Clausen Miller Helps Develop Illinois Law On Contribution And The Kotecki Cap

October 18, 2018 / Writing and Speaking

At least in Illinois, joint and several liability is a fact of life in personal injury cases. A defendant found at least 25% at fault can be forced to pay a plaintiff’s entire judgment, even though multiple tortfeasors were involved. It’s worse where medical payments are concerned. A defendant only 1% at fault may need to foot the entire bill. Bitter pills are hard enough to swallow. This one can be mighty expensive, too.

Through the Contribution Act, Illinois law has softened the harsh effects of joint and several liability to an extent. A defendant paying more than its proportionate share of liability as assessed by a jury may obtain contribution from co-defendants based on their proportionate shares. But things get sticky when a defendant seeks contribution from an employer paying workers’ compensation benefits to the injured plaintiff. In Kotecki v. Cyclops Welding Corp., 146 Ill. 2d 155 (1991), the Illinois Supreme Court held that an employer’s contribution share is based on the employer’s workers’ compensation liability, not on its proportionate share.

Left unresolved in Kotecki was the meaning of the phrase “workers’ compensation liability.” Does it cover an employer’s contribution liability only to the date of the jury award, or does it also cover an employer’s future liability for compensation? Fairness to all defendants would require that it cover both past and future liability. After all, an employer has workers’ compensation liability for all future medical expenses that an employee incurs. Contribution should include those future liabilities, no different than when a jury awards a plaintiff damages for his future losses and expenses.

For years we’ve been fighting the good fight on this issue, and in Dempe v. Met. Pier & Exp. Auth., 2018 IL App (1st) 172357-U, we made progress.
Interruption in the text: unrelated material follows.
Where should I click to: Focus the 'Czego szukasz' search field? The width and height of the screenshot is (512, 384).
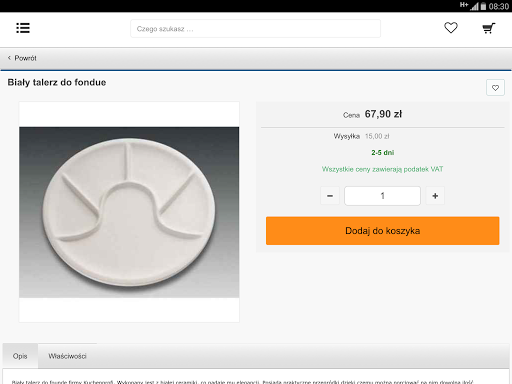click(255, 29)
After finding against our client GES, a jury found that GES was entitled to 75% contribution from plaintiff’s employer Coastal. After paying over $25 million to the injured plaintiff, GES sought contribution. GES offered evidence that Coastal’s past and future workers’ compensation liability was over $20 million. Coastal did not dispute the computation. Instead, it argued that its liability should be limited to its past payments of compensation liability—about $5.7 million. The trial court rejected Coastal’s argument, and so did the Appellate Court. It found that Coastal’s contribution liability covered both past and future workers’ compensation liability.

Because it is unpublished, Dempe may not be cited as precedent in future cases. Despite this limitation, Dempe is a good-news order in which an Appellate Court has recognized a non-employer’s right to the full measure of contribution from an employer. And the Dempe result can be duplicated by pulling from an Illinois Supreme Court case in which we had been involved—Bayer v. Panduit Corp., 2016 IL 119553. There, the Court recognized that an employer’s liability for workers’ compensation continues even after an injured plaintiff recovers from a defendant. The Bayer ruling can provide the conceptual basis for future rulings like Dempe, since if workers’ compensation liability continues, contribution liability should cover both past and future workers compensation liability. It’s the winning argument we made in our appellate brief that carried the day in Dempe.

Progress sometimes comes in smaller steps. It’s progress all the same.